Data-Driven Healthcare, IBM Research Africa, Johannesburg, South Africa

The National Cancer Registry (NCR) in South Africa plays a significant role in reporting nationwide cancer statistics and raising the global awareness of the massive impact of cancer. The government requires confirmed cancer cases to be reported to the NCR. Due to manual processes and the increasing magnitude of reports received annually, a considerable lag time exists in cancer statistics, which means the extent of the cancer cases is currently not understood. In addition, the unstructured free-text also needs to be processed in order to identify clinical information that could be important for public health planning. We present initial results from a deep learning approach to address this time lag. Deep learning is a powerful machine-learning algorithm that has made strides in the area of medical image recognition and speech processing. The deep learning system takes as input 2000 de-identified breast cancer pathology reports provided by the NCR in collaboration with the University of Witwatersrand Medical School. The pathology reports are first preprocessed using the Tf-idf (term frequency-inverse document frequency) method, which suggests how important a word is to a document in a corpus by assigning a numerical statistic to each word and hence obtain a term frequency document matrix. The high dimensional data matrix is, input into an unsupervised learning autoencoder, a data compression algorithm used to attain rich features that best represents the specific breast cancer topography and morphology. Unlike other approaches, our approach relies on non-dictionary sources such as clinical empirical knowledge extracted from the reports and dictionary sources such as the 12,000 medical diagnoses available in the International Statistical Classification of Diseases and Related Health Problems (ICD-10). The output from the deep learning system can be used to automate the classification of reports into their corresponding topography and morphology. The system could also be used to create a visual analytics system to aid data exploration and trend analysis of the current state of cancer in South Africa.

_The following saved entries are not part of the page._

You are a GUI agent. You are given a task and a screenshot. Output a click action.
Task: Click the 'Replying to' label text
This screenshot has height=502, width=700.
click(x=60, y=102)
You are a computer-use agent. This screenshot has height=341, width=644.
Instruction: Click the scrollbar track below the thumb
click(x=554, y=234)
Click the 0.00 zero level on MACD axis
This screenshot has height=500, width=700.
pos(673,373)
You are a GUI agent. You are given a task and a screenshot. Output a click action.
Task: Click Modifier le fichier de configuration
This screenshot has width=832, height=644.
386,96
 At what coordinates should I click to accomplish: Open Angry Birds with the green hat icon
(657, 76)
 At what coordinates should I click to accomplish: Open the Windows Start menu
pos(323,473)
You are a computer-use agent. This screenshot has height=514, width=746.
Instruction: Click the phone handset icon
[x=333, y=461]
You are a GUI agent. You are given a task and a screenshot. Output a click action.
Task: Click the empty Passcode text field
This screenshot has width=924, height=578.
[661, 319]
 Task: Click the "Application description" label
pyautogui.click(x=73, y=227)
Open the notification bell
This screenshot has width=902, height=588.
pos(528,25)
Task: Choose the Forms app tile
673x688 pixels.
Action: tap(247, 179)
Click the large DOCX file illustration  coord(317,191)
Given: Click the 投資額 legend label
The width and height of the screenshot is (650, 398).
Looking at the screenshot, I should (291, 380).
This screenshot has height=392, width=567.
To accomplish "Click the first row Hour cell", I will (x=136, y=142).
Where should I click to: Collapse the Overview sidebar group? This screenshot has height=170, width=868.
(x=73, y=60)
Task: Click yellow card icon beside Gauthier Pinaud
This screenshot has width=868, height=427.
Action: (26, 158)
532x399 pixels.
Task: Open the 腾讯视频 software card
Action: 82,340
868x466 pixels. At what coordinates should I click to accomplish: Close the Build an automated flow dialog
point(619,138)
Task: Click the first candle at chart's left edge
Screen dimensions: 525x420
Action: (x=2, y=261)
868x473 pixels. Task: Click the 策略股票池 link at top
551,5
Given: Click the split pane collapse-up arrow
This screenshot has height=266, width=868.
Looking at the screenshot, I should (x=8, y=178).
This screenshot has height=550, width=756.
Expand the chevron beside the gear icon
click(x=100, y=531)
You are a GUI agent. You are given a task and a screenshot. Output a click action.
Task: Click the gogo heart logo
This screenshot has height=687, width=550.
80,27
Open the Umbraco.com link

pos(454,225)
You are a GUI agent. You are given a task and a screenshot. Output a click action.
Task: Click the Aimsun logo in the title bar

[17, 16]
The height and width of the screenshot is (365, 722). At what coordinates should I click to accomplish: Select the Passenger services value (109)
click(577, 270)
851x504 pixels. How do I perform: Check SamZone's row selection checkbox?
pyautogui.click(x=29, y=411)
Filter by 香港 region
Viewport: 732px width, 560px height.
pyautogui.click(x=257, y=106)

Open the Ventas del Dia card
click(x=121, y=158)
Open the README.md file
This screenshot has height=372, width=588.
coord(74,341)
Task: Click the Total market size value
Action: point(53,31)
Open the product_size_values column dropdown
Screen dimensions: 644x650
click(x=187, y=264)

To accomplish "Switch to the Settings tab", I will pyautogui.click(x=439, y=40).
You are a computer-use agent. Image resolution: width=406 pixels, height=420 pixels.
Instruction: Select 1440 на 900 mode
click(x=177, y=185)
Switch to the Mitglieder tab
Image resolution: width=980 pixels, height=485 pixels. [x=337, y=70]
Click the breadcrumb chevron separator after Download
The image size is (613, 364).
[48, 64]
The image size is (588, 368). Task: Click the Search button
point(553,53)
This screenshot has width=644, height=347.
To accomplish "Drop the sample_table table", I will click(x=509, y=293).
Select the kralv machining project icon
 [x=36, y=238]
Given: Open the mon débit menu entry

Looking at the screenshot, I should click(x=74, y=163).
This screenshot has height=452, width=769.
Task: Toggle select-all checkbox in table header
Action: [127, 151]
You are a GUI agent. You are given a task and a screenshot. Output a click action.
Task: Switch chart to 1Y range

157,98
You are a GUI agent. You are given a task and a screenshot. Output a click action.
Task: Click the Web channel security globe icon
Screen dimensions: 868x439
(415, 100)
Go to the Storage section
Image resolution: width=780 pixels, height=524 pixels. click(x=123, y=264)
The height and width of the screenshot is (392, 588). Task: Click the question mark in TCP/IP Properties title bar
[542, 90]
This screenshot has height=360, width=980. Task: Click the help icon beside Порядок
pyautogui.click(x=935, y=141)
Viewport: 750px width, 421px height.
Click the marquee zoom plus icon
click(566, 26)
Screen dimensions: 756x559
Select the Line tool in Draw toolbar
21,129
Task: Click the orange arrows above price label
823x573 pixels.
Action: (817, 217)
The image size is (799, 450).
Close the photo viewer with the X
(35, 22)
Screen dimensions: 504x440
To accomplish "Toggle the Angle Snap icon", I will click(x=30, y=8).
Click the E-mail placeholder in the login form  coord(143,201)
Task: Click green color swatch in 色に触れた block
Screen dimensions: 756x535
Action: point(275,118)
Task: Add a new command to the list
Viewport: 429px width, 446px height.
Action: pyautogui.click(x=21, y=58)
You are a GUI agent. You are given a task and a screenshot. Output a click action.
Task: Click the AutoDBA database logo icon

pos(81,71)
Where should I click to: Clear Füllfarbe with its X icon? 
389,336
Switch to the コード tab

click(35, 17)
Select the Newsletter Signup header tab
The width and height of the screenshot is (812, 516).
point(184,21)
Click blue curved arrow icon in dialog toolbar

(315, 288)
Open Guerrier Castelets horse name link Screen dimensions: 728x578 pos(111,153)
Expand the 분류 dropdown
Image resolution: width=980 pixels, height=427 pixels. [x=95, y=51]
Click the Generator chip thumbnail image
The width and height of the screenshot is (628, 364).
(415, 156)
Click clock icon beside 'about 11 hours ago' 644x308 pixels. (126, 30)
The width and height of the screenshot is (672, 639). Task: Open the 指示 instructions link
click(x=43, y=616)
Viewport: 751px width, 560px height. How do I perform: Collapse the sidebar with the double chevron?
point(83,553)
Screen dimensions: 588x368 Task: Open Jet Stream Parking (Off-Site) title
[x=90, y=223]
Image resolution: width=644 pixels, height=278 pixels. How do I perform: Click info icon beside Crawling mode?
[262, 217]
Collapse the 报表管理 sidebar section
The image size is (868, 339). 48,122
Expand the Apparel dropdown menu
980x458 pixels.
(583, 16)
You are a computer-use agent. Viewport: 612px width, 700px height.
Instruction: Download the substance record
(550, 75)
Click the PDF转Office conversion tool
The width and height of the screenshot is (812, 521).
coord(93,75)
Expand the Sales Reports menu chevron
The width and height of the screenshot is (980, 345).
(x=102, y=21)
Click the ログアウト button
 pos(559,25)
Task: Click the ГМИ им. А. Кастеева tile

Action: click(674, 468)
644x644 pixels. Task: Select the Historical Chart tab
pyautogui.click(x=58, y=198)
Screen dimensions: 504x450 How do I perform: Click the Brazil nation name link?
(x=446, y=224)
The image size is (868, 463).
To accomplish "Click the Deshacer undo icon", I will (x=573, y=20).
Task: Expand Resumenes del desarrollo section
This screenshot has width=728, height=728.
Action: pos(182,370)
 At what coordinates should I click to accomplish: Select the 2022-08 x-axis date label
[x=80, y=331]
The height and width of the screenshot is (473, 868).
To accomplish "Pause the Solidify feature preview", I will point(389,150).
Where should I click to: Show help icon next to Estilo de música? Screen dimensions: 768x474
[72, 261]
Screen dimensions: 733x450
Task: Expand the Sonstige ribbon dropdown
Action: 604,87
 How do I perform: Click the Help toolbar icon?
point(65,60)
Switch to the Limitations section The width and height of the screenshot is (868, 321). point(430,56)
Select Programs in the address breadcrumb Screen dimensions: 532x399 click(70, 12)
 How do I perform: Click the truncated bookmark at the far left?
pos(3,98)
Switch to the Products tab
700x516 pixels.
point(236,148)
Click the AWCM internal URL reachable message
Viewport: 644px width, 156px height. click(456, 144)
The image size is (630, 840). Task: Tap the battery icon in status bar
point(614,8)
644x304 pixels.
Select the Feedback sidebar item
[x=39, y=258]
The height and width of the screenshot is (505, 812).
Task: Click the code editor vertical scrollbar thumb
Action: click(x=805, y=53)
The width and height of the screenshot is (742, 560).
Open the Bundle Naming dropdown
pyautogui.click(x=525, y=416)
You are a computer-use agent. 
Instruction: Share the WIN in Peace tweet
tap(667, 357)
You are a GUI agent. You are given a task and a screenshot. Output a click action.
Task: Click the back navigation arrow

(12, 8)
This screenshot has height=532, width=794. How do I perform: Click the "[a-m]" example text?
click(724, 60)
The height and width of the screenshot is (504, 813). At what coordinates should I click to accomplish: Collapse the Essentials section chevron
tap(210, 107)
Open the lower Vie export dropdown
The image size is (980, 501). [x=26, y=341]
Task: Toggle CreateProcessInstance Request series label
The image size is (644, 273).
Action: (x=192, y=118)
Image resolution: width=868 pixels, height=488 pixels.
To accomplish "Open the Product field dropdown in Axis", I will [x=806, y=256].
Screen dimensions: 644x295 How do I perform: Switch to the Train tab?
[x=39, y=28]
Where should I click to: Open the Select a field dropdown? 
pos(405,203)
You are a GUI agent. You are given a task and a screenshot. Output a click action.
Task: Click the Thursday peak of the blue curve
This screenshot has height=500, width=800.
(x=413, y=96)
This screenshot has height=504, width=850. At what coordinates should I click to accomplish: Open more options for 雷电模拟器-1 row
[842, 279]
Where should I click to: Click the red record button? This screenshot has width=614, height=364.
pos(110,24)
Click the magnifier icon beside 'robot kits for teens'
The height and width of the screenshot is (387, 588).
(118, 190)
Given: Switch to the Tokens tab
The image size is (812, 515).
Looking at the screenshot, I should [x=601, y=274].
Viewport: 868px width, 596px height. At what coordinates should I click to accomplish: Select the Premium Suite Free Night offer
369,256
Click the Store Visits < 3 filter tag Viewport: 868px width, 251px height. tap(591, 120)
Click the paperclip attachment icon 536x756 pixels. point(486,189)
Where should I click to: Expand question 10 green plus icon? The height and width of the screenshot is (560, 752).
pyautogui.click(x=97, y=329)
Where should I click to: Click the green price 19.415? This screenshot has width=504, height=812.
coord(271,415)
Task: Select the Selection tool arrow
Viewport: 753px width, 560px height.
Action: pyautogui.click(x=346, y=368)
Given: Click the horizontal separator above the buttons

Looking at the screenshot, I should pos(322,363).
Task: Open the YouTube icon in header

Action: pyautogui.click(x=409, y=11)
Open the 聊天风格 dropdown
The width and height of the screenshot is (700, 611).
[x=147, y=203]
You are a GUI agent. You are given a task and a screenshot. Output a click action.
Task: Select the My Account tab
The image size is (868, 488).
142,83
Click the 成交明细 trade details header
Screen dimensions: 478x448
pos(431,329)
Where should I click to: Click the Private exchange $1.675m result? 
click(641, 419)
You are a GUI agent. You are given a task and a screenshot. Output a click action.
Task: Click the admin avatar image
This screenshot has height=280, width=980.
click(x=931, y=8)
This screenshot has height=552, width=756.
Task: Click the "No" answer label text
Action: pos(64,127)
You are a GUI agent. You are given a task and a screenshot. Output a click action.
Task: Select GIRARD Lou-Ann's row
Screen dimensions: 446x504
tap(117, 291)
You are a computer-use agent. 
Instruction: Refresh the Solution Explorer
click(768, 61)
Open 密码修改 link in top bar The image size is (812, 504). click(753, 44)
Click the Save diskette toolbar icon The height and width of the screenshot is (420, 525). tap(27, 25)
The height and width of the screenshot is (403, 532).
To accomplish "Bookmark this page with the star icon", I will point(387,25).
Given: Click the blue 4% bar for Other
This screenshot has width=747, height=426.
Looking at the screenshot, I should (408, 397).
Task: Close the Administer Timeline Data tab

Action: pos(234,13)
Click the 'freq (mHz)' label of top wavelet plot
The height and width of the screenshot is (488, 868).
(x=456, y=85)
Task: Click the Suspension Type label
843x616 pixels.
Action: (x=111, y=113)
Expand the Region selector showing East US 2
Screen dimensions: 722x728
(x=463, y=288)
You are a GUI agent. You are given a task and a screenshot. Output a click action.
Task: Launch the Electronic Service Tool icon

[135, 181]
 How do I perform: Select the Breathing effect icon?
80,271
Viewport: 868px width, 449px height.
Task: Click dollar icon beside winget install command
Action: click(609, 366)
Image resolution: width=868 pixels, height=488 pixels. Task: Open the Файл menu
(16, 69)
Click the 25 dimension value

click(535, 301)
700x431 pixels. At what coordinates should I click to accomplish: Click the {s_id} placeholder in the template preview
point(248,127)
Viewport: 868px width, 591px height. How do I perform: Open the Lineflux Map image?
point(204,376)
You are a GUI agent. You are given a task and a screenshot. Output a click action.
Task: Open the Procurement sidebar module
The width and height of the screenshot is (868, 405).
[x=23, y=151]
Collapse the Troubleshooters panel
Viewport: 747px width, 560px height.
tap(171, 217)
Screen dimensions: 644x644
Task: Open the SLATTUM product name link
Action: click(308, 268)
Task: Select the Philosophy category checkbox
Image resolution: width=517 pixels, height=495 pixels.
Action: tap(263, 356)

Citation Format: Waheeda Banu Saib, Pavan Kumar, Geoffrey Siwo, Gciniwe Dlamini, Elvira Singh, Sue Candy, Michael Klipin. A deep learning approach for extracting clinically relevant information from pathology reports [abstract]. In: Proceedings of the AACR International Conference: New Frontiers in Cancer Research; 2017 Jan 18-22; Cape Town, South Africa. Philadelphia (PA): AACR; Cancer Res 2017;77(22 Suppl):Abstract nr A11.